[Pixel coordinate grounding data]
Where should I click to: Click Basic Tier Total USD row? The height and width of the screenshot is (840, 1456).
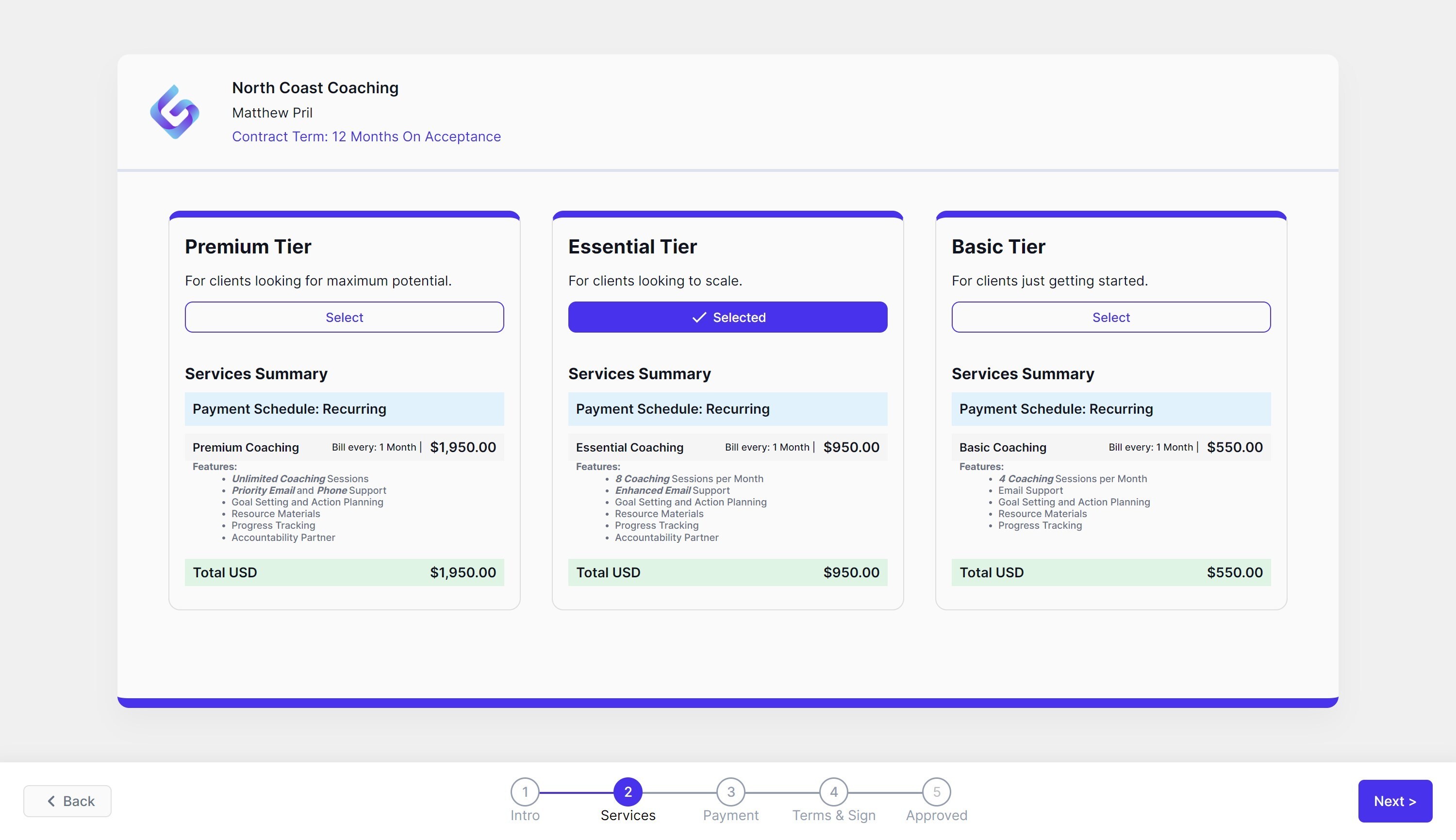[1110, 572]
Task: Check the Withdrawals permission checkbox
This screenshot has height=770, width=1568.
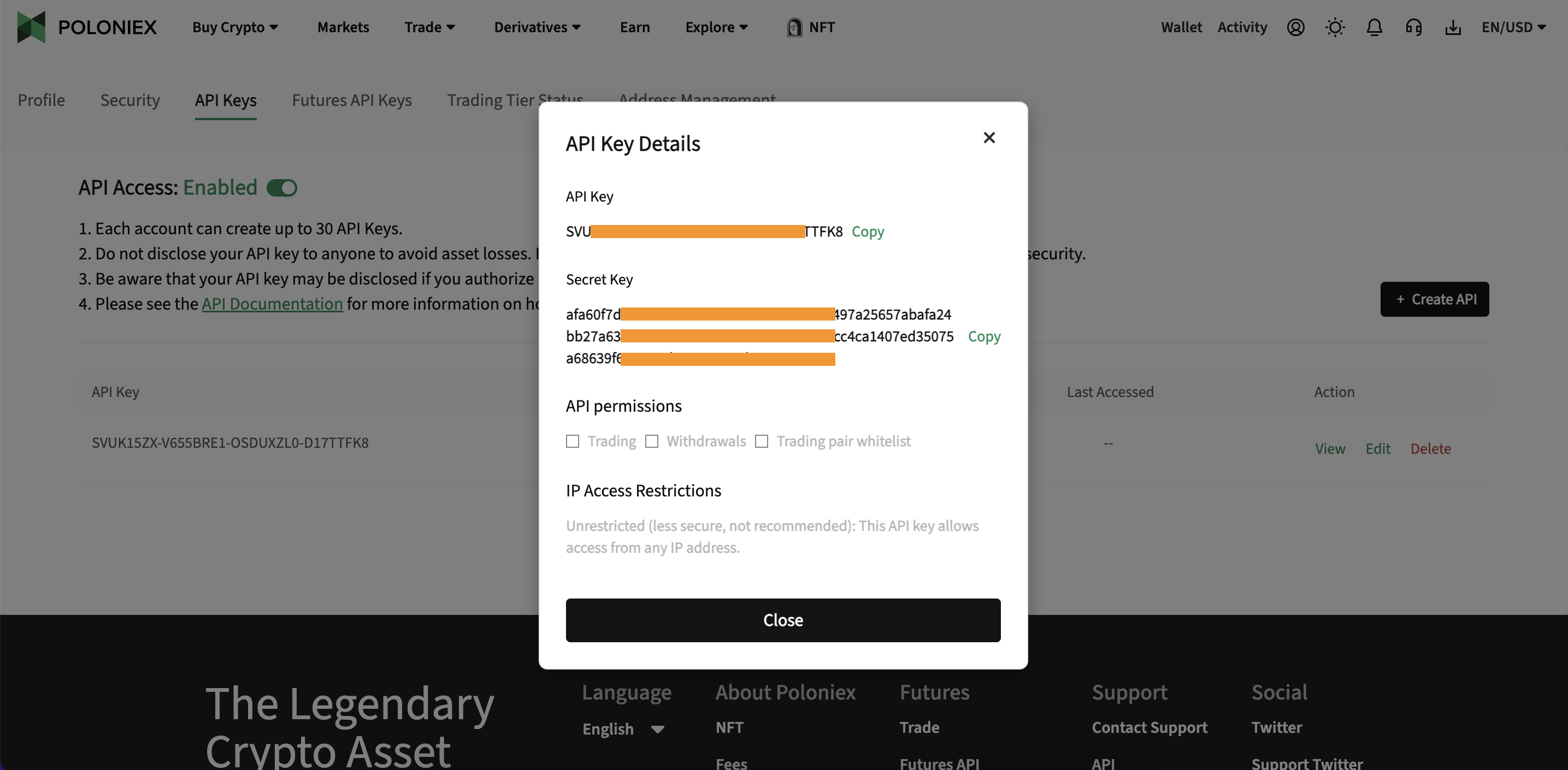Action: (x=651, y=441)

> _EXERCISE_: Each line above is to be transcribed exactly, though its pictures are not.

> _RESPONSE AREA_:
Where should I click to: Click Basic Tier Total USD row? The height and width of the screenshot is (840, 1456).
[1110, 572]
Task: Check the Withdrawals permission checkbox
This screenshot has height=770, width=1568.
Action: (x=651, y=441)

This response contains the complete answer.